Because, at the end of the day, Commissioner Adelstein got it right in his concurring statement. After noting earlier how AT&T had played games with naked DSL after the previous merger, Adelstein concluded his summary of the conditions with the following admonition:
I rely specifically on the companies’ assurances that they will faithfully and fairly implement the commitments they have made both in their applications and in their more recent filings. I fully expect they will live up to the letter and spirit of this agreement. It will also be important that this Commission commit to monitor and vigorously enforce the terms of this Order.

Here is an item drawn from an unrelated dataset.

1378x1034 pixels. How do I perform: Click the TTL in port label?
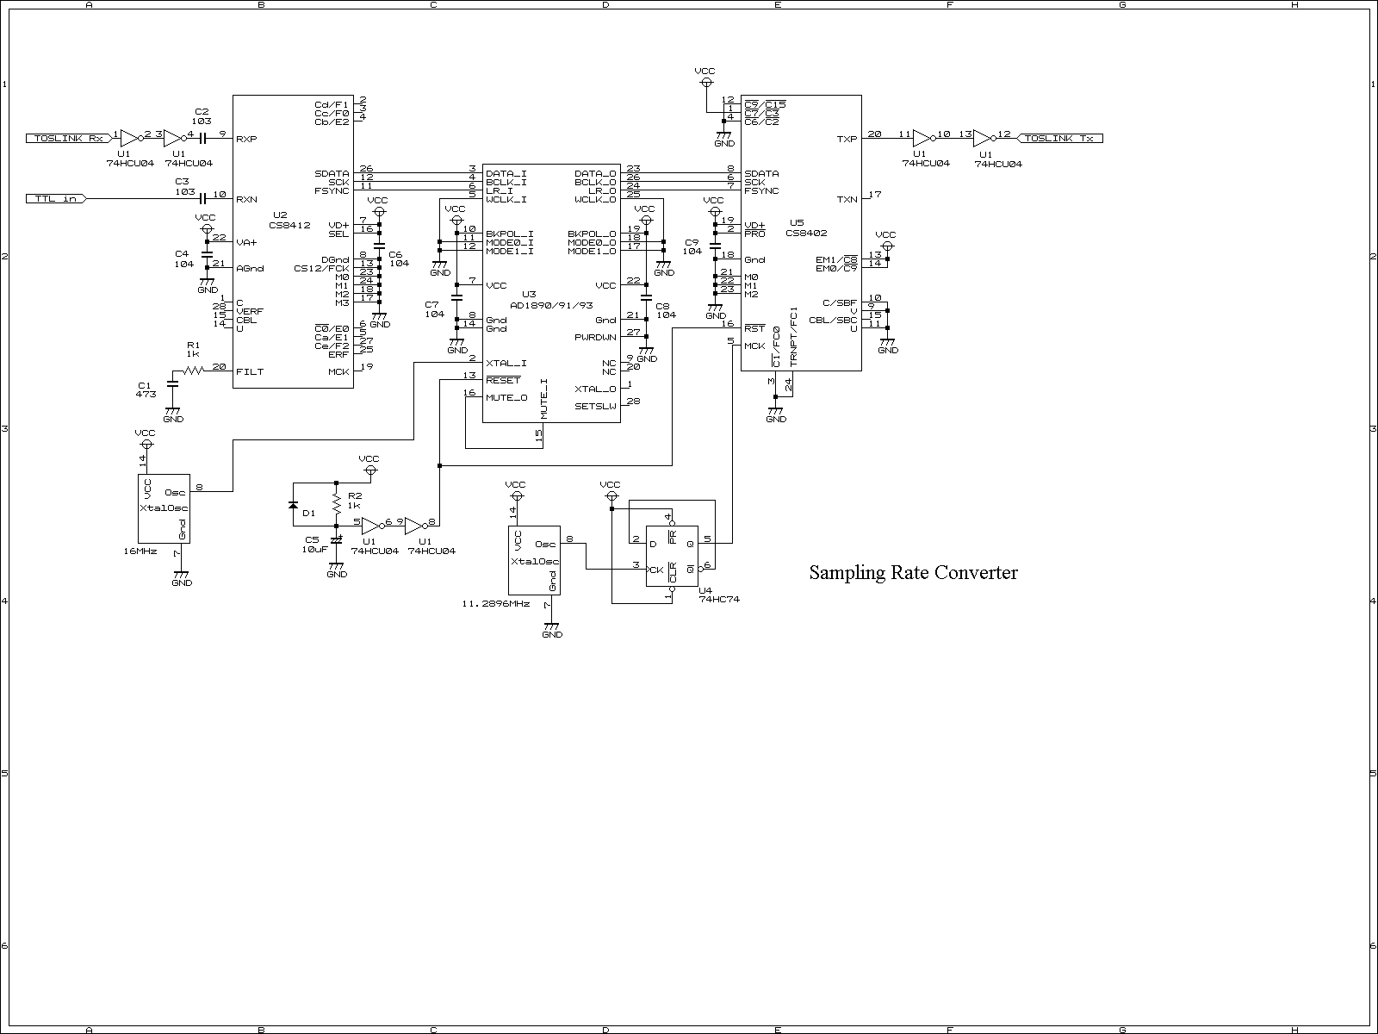point(55,198)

Exactly so. Whether or not Tate agreed with the conditions, she voted for them and she knows the difference between compliance and “compliance.” It is the ultimate test of the respect of the Rule of Law if the officers charged with enforcement are as rigorous and as zealous when they disagree with the law as when they agree. On reconfirmation, the Senate Commerce Committee should ask Commissioner Tate to pledge herself publicly to this highest standard by asking how she will enforce the AT&T merger conditions to give them meaning.